- WHAT IS BEING ASKED
Reproduce word for word the part of the lines that opens with the line containing "Given: Start a voice call with kiwi" and closes with the line containing "Looking at the", including both of those lines. Leave the pictures out of your copy.

- EXERCISE MATERIAL

** START **

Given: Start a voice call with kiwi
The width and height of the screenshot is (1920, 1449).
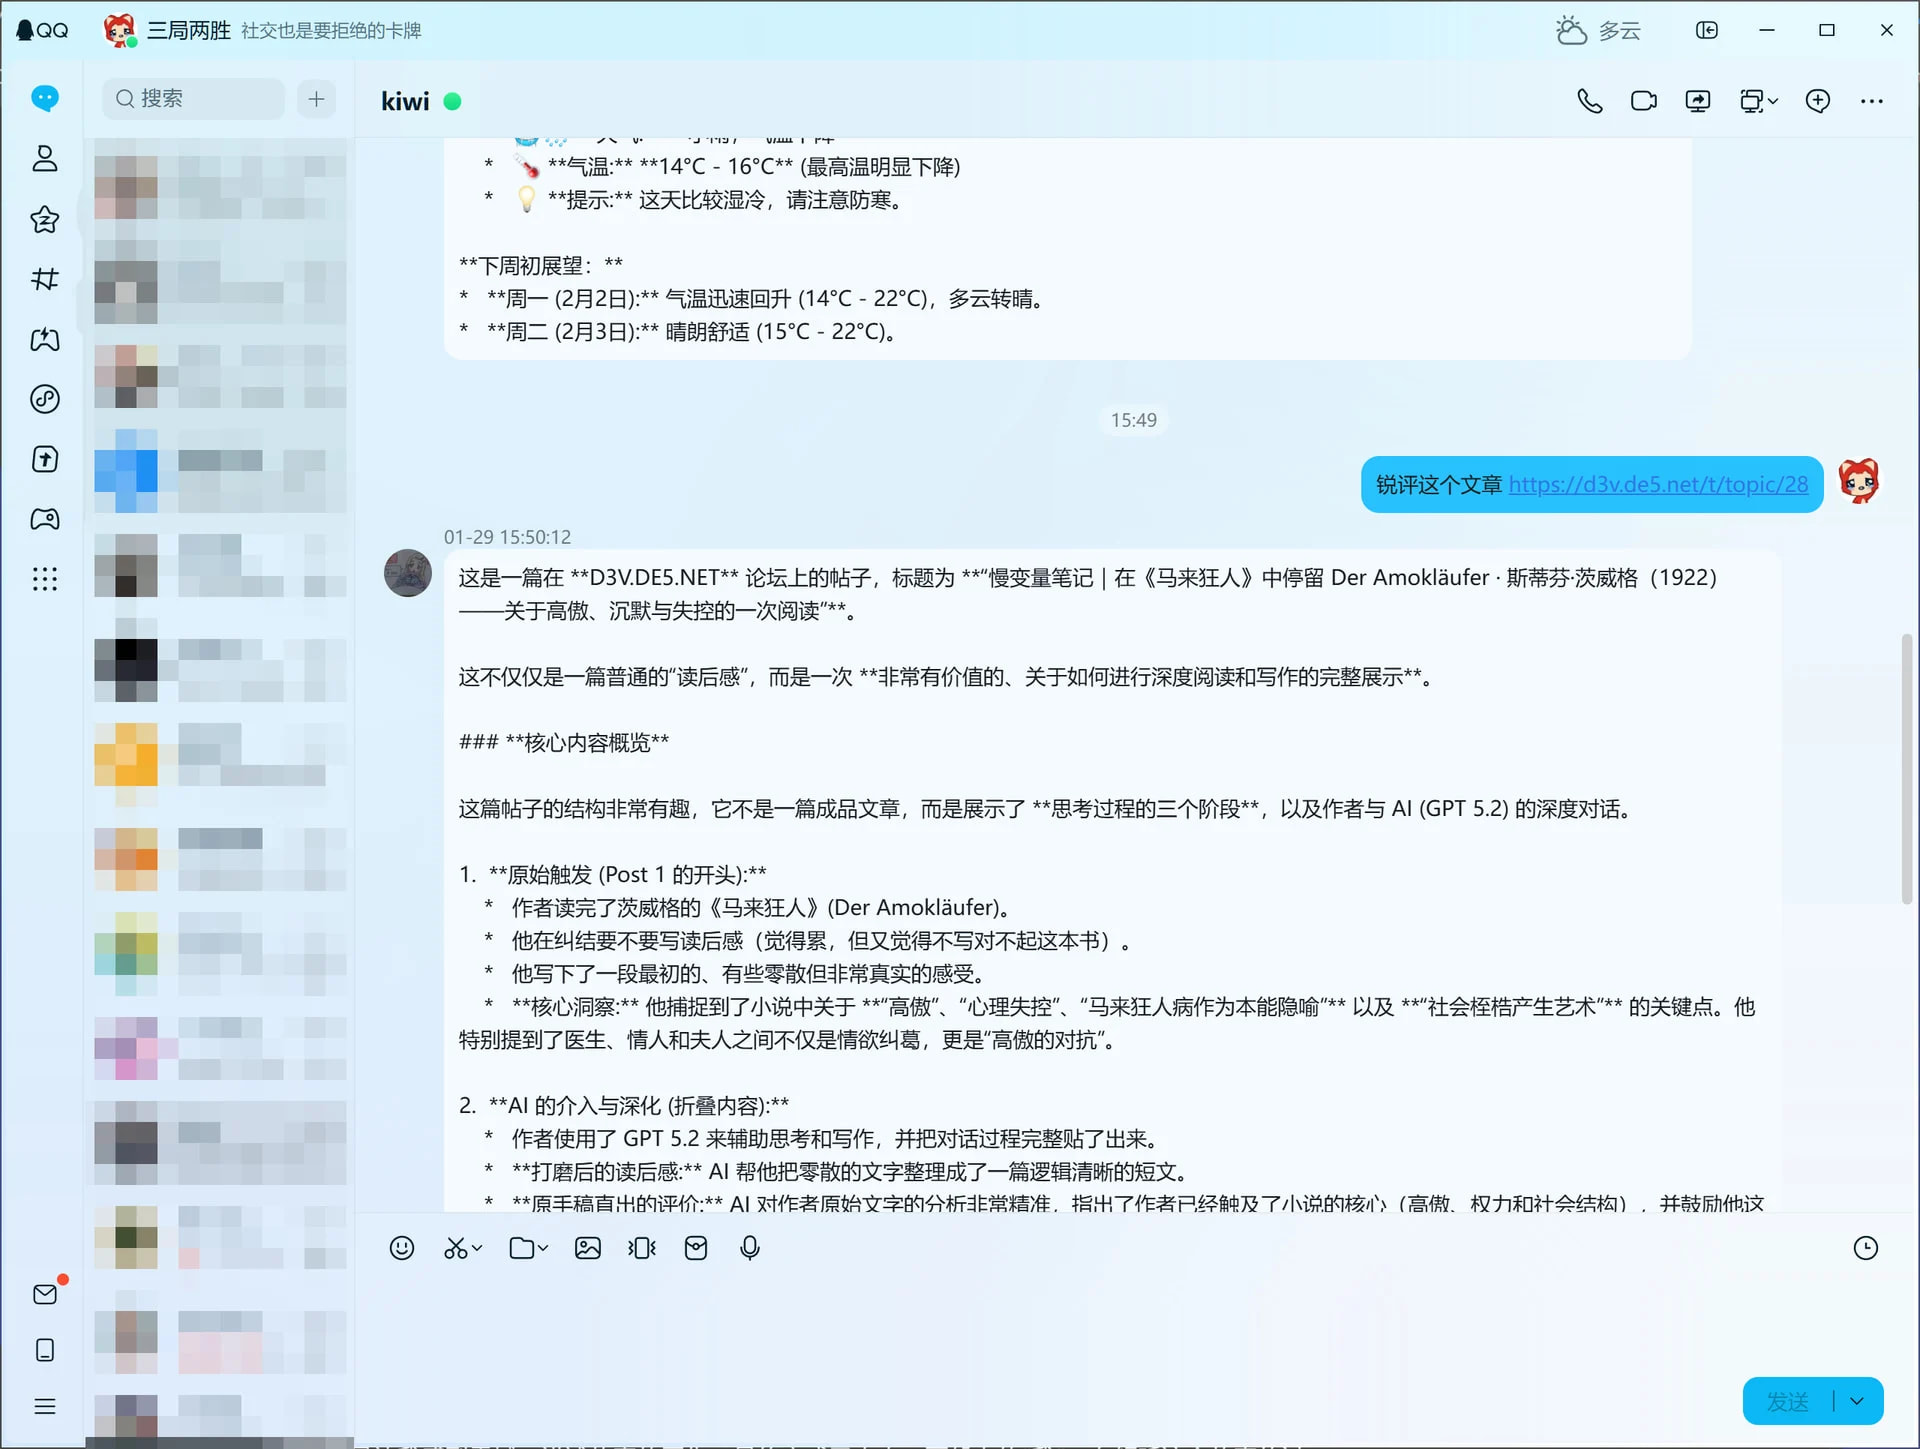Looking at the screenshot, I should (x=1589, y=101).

** END **
** START **

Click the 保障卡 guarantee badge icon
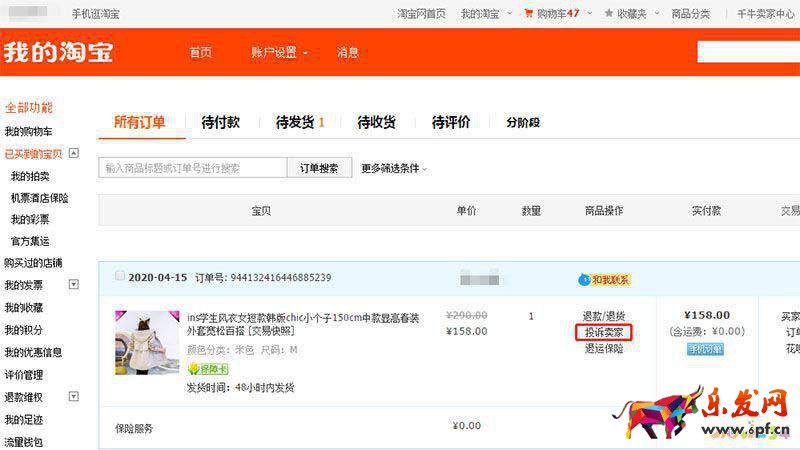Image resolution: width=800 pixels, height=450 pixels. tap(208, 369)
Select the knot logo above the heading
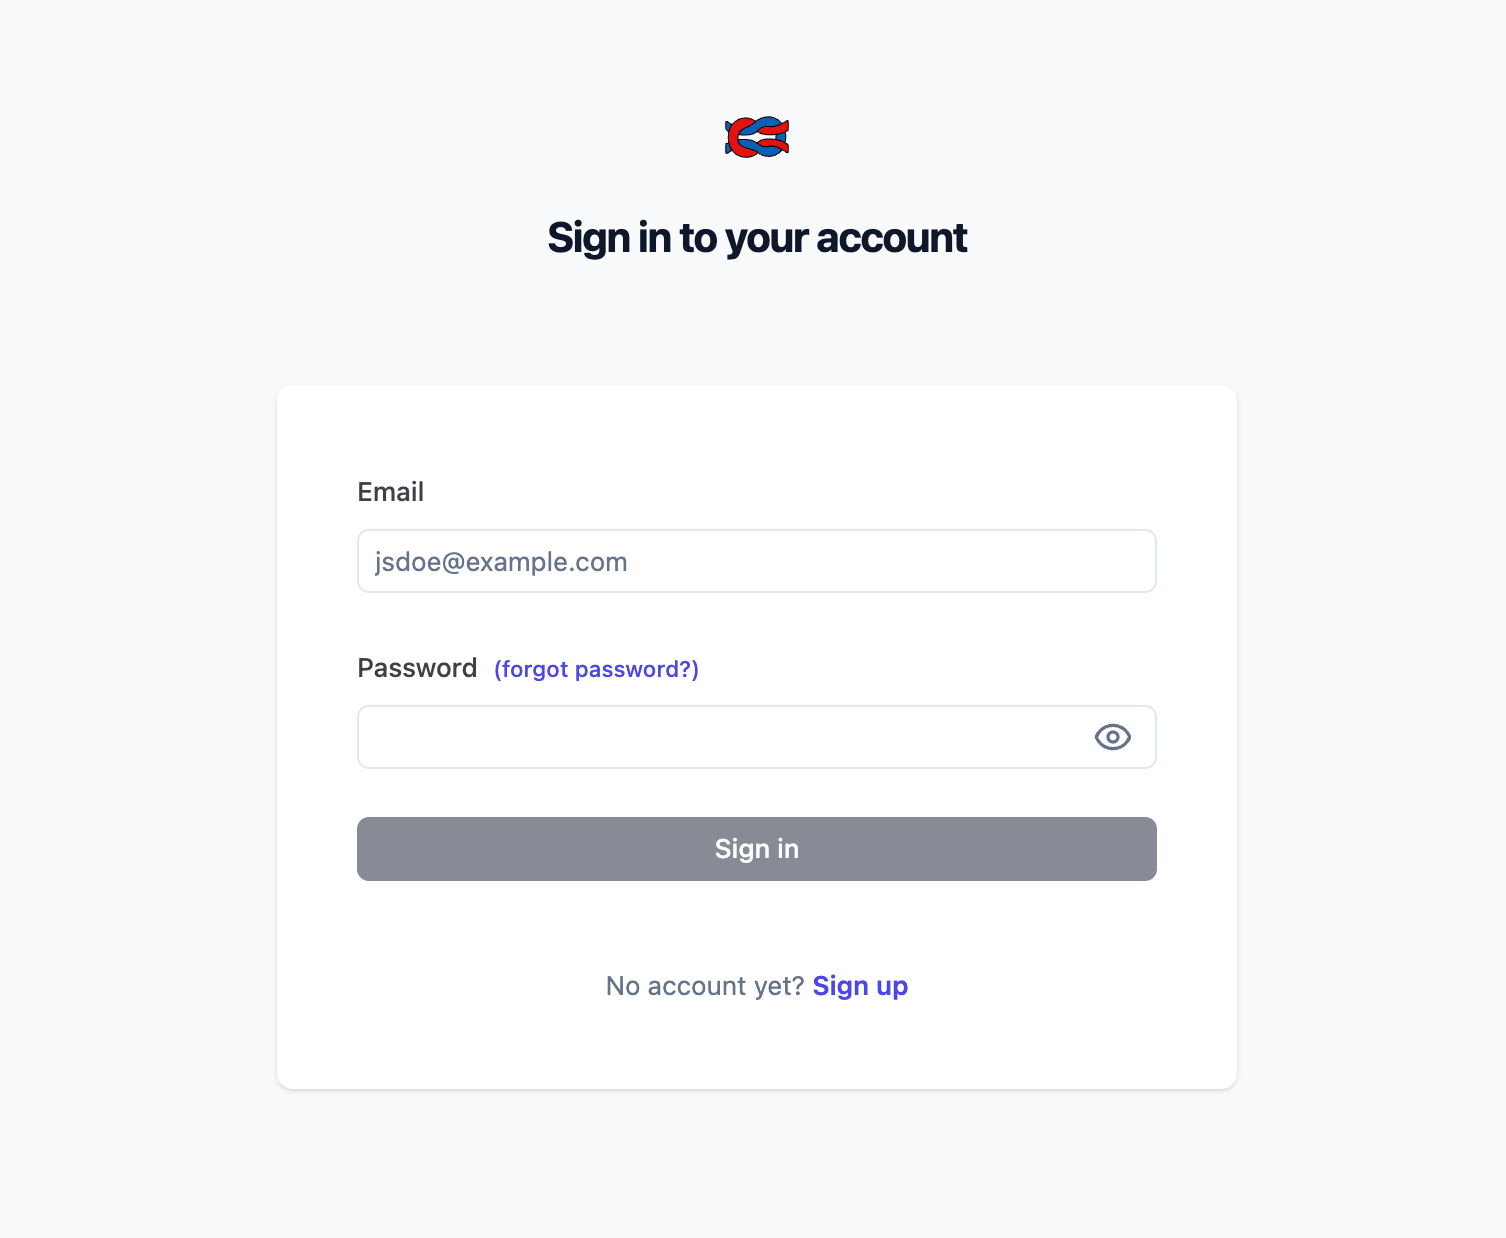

** END **

- SOLUTION TO THE PROBLEM
Given: Start a voice call with kiwi
The width and height of the screenshot is (1920, 1449).
Looking at the screenshot, I should (x=1589, y=101).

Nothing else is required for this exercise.